▶ _SHORT TASK_
Copy each line of the data below exactly as it appears.

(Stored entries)
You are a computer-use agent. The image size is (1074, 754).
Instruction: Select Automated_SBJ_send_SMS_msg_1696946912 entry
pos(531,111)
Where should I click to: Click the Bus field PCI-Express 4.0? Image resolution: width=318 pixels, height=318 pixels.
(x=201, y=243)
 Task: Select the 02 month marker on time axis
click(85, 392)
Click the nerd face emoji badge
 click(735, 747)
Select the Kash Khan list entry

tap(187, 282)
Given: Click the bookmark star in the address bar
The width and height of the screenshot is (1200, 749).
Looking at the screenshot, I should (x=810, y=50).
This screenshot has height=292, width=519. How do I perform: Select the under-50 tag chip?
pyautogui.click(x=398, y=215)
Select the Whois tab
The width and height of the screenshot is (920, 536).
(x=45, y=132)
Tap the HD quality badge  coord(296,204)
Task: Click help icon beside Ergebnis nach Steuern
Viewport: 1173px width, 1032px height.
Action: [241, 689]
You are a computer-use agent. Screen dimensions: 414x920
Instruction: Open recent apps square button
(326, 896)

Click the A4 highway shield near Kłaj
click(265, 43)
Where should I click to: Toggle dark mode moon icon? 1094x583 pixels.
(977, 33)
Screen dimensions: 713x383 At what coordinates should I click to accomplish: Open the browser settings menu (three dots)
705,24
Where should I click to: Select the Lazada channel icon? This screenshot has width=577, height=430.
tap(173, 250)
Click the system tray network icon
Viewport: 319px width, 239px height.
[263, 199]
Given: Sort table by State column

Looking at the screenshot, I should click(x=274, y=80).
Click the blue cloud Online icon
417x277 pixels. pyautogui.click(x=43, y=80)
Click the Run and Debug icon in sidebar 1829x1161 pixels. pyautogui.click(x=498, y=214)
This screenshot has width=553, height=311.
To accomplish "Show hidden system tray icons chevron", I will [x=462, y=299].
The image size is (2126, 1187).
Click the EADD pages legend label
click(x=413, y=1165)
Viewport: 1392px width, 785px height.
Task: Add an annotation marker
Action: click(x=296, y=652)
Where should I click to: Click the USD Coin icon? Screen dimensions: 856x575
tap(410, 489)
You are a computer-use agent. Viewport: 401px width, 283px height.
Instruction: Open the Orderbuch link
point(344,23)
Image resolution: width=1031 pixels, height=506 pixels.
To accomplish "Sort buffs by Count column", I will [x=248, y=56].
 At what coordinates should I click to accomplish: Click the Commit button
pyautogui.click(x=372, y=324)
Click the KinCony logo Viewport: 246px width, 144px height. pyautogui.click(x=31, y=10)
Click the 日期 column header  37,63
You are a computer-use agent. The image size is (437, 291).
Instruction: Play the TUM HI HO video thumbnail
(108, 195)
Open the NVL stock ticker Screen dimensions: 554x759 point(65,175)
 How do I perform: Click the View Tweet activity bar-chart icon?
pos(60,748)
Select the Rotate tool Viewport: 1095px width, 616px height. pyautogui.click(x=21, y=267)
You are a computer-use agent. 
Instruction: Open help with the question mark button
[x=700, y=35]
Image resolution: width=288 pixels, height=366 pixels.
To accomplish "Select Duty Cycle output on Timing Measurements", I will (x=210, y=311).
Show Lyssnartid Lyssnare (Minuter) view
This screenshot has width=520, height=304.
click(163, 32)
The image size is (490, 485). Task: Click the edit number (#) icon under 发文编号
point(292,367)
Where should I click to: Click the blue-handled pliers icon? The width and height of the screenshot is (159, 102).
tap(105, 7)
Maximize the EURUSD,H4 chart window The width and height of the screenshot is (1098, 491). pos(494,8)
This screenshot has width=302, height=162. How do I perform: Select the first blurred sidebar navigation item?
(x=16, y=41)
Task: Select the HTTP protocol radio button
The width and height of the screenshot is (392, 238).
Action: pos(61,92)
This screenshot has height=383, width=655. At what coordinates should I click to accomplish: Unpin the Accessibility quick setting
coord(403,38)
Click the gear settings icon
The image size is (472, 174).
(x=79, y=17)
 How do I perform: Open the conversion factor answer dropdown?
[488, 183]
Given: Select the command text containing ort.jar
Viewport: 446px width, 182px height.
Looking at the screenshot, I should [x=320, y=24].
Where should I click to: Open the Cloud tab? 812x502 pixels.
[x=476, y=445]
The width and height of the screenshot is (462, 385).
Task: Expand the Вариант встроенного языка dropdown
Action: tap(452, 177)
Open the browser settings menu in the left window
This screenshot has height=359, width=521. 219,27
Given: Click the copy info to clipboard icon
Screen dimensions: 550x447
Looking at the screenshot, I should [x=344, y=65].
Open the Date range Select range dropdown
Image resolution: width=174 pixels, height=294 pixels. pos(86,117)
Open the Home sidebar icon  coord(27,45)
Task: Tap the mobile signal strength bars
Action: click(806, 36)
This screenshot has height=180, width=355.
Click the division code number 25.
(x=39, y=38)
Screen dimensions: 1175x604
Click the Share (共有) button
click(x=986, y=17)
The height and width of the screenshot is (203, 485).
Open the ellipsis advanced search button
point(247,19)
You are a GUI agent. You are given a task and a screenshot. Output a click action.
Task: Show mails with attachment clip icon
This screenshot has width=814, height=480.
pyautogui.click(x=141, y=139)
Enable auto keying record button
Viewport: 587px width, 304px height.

▶ _THE ANSWER_
You are a computer-use agent. The image size is (1074, 754).
Instruction: Select Automated_SBJ_send_SMS_msg_1696946912 entry
pos(531,111)
Where should I click to: Click the Bus field PCI-Express 4.0? Image resolution: width=318 pixels, height=318 pixels.
(x=201, y=243)
 Task: Select the 02 month marker on time axis
click(85, 392)
Click the nerd face emoji badge
 click(735, 747)
Select the Kash Khan list entry

tap(187, 282)
Given: Click the bookmark star in the address bar
The width and height of the screenshot is (1200, 749).
Looking at the screenshot, I should (x=810, y=50).
This screenshot has height=292, width=519. How do I perform: Select the under-50 tag chip?
pyautogui.click(x=398, y=215)
Select the Whois tab
The width and height of the screenshot is (920, 536).
(x=45, y=132)
Tap the HD quality badge  coord(296,204)
Task: Click help icon beside Ergebnis nach Steuern
Viewport: 1173px width, 1032px height.
Action: [241, 689]
You are a computer-use agent. Screen dimensions: 414x920
Instruction: Open recent apps square button
(326, 896)

Click the A4 highway shield near Kłaj
click(265, 43)
Where should I click to: Toggle dark mode moon icon? 1094x583 pixels.
(977, 33)
Screen dimensions: 713x383 At what coordinates should I click to accomplish: Open the browser settings menu (three dots)
705,24
Where should I click to: Select the Lazada channel icon? This screenshot has width=577, height=430.
tap(173, 250)
Click the system tray network icon
Viewport: 319px width, 239px height.
[263, 199]
Given: Sort table by State column

Looking at the screenshot, I should click(x=274, y=80).
Click the blue cloud Online icon
417x277 pixels. pyautogui.click(x=43, y=80)
Click the Run and Debug icon in sidebar 1829x1161 pixels. pyautogui.click(x=498, y=214)
This screenshot has width=553, height=311.
To accomplish "Show hidden system tray icons chevron", I will [x=462, y=299].
The image size is (2126, 1187).
Click the EADD pages legend label
click(x=413, y=1165)
Viewport: 1392px width, 785px height.
Task: Add an annotation marker
Action: click(x=296, y=652)
Where should I click to: Click the USD Coin icon? Screen dimensions: 856x575
tap(410, 489)
You are a computer-use agent. Viewport: 401px width, 283px height.
Instruction: Open the Orderbuch link
point(344,23)
Image resolution: width=1031 pixels, height=506 pixels.
To accomplish "Sort buffs by Count column", I will [x=248, y=56].
 At what coordinates should I click to accomplish: Click the Commit button
pyautogui.click(x=372, y=324)
Click the KinCony logo Viewport: 246px width, 144px height. pyautogui.click(x=31, y=10)
Click the 日期 column header  37,63
You are a computer-use agent. The image size is (437, 291).
Instruction: Play the TUM HI HO video thumbnail
(108, 195)
Open the NVL stock ticker Screen dimensions: 554x759 point(65,175)
 How do I perform: Click the View Tweet activity bar-chart icon?
pos(60,748)
Select the Rotate tool Viewport: 1095px width, 616px height. pyautogui.click(x=21, y=267)
You are a computer-use agent. 
Instruction: Open help with the question mark button
[x=700, y=35]
Image resolution: width=288 pixels, height=366 pixels.
To accomplish "Select Duty Cycle output on Timing Measurements", I will (x=210, y=311).
Show Lyssnartid Lyssnare (Minuter) view
This screenshot has width=520, height=304.
click(163, 32)
The image size is (490, 485). Task: Click the edit number (#) icon under 发文编号
point(292,367)
Where should I click to: Click the blue-handled pliers icon? The width and height of the screenshot is (159, 102).
tap(105, 7)
Maximize the EURUSD,H4 chart window The width and height of the screenshot is (1098, 491). pos(494,8)
This screenshot has width=302, height=162. How do I perform: Select the first blurred sidebar navigation item?
(x=16, y=41)
Task: Select the HTTP protocol radio button
The width and height of the screenshot is (392, 238).
Action: pos(61,92)
This screenshot has height=383, width=655. At what coordinates should I click to accomplish: Unpin the Accessibility quick setting
coord(403,38)
Click the gear settings icon
The image size is (472, 174).
(x=79, y=17)
 How do I perform: Open the conversion factor answer dropdown?
[488, 183]
Given: Select the command text containing ort.jar
Viewport: 446px width, 182px height.
Looking at the screenshot, I should [x=320, y=24].
Where should I click to: Open the Cloud tab? 812x502 pixels.
[x=476, y=445]
The width and height of the screenshot is (462, 385).
Task: Expand the Вариант встроенного языка dropdown
Action: tap(452, 177)
Open the browser settings menu in the left window
This screenshot has height=359, width=521. 219,27
Given: Click the copy info to clipboard icon
Screen dimensions: 550x447
Looking at the screenshot, I should [x=344, y=65].
Open the Date range Select range dropdown
Image resolution: width=174 pixels, height=294 pixels. pos(86,117)
Open the Home sidebar icon  coord(27,45)
Task: Tap the mobile signal strength bars
Action: click(806, 36)
This screenshot has height=180, width=355.
Click the division code number 25.
(x=39, y=38)
Screen dimensions: 1175x604
Click the Share (共有) button
click(x=986, y=17)
The height and width of the screenshot is (203, 485).
Open the ellipsis advanced search button
point(247,19)
You are a GUI agent. You are given a task and a screenshot. Output a click action.
Task: Show mails with attachment clip icon
This screenshot has width=814, height=480.
pyautogui.click(x=141, y=139)
Enable auto keying record button
Viewport: 587px width, 304px height.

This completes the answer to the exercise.